• [TASK OBJECTIVE]: All of the data is to be written out again exactly, without the pictures.
-*-
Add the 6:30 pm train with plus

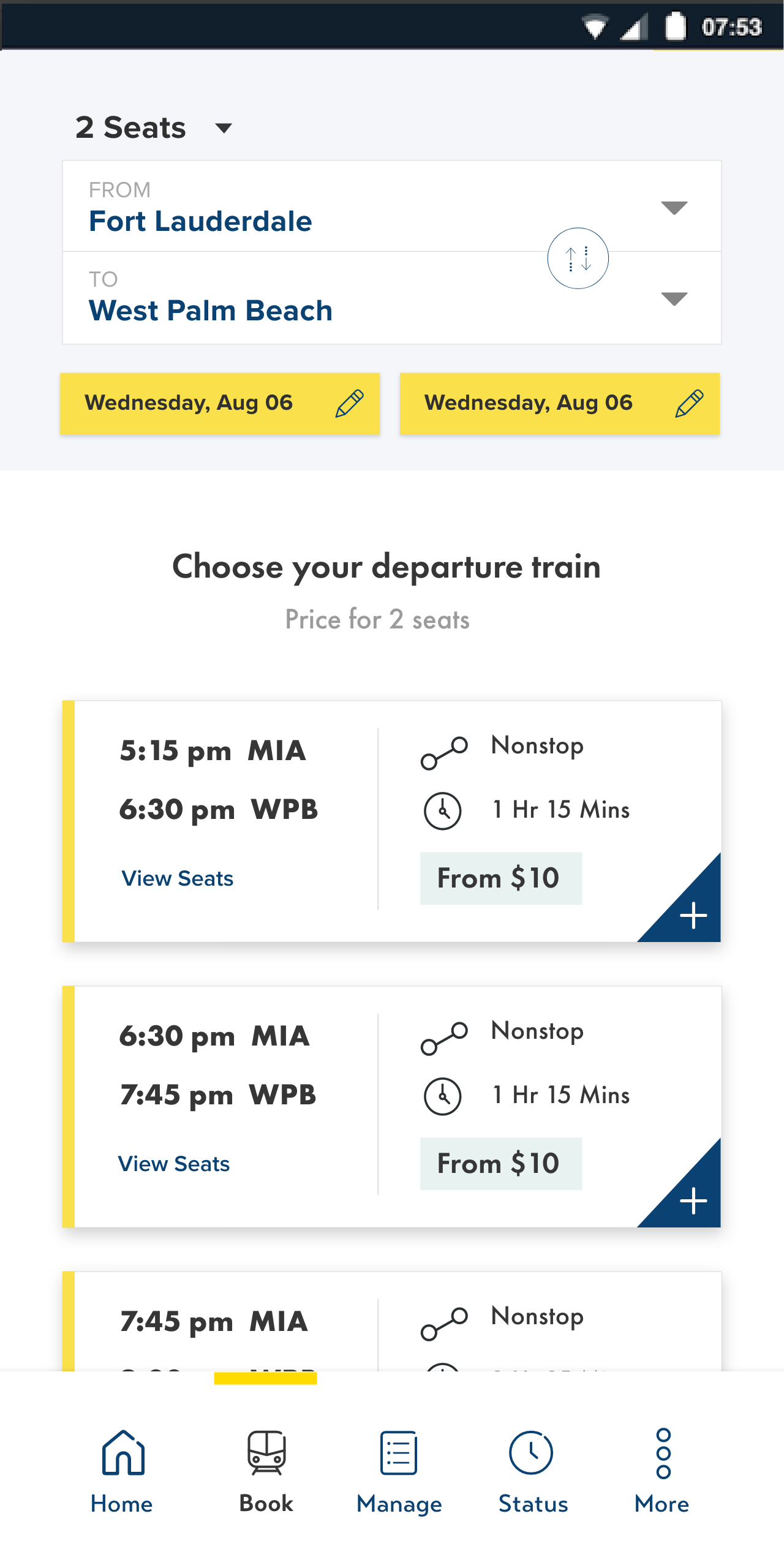tap(693, 1200)
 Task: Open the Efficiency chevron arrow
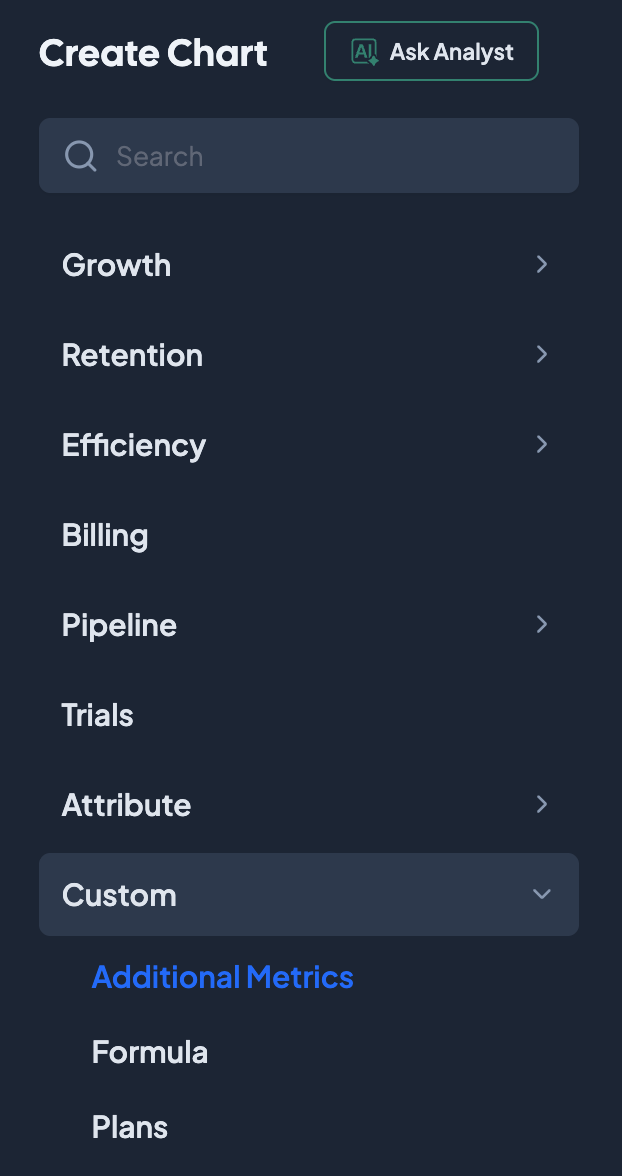point(541,444)
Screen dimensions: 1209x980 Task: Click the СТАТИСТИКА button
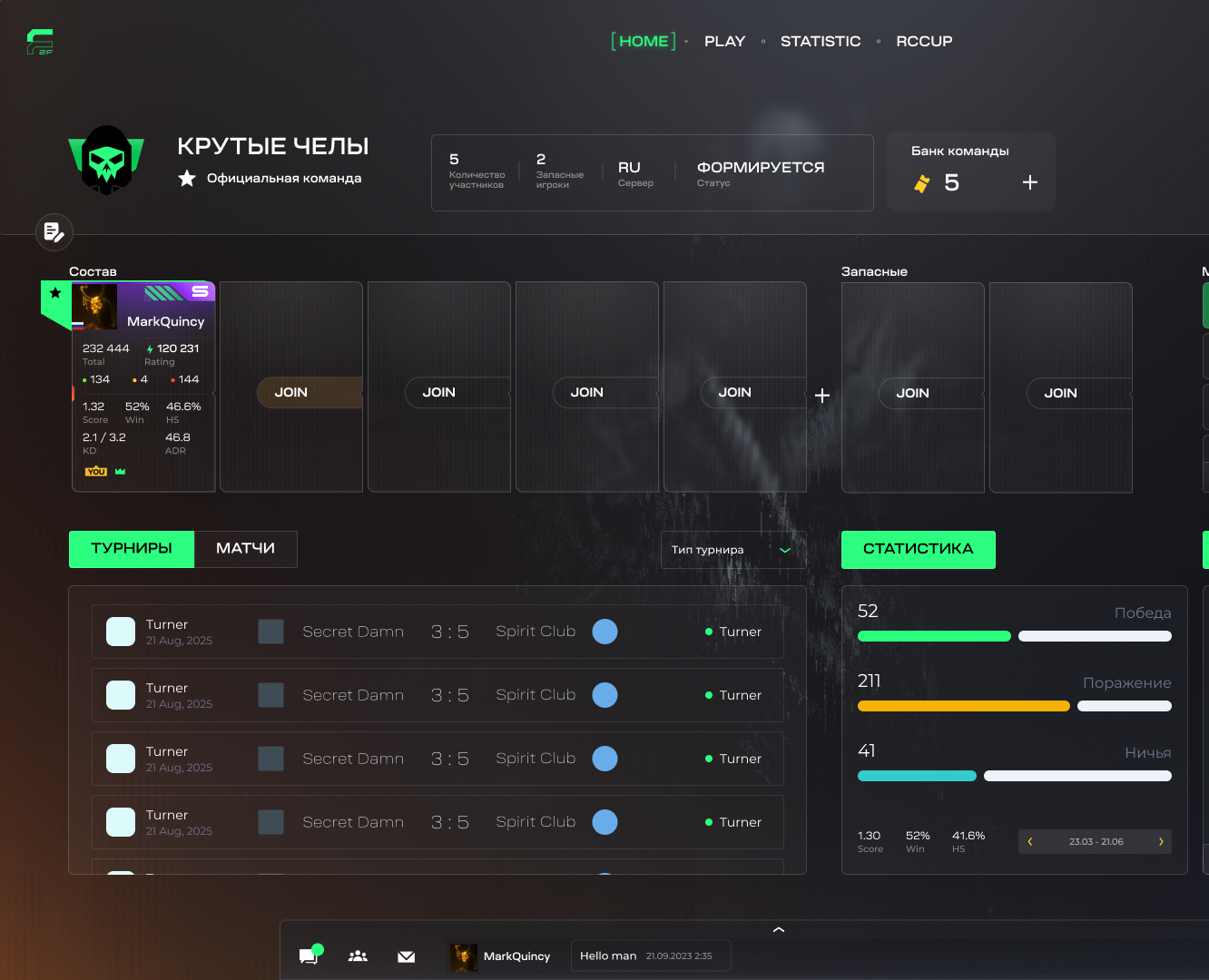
-*-
• [WRITTEN SOLUTION]:
Add the 6:30 pm train with plus

tap(693, 1200)
 Task: Open the Efficiency chevron arrow
point(541,444)
Screen dimensions: 1209x980 Task: Click the СТАТИСТИКА button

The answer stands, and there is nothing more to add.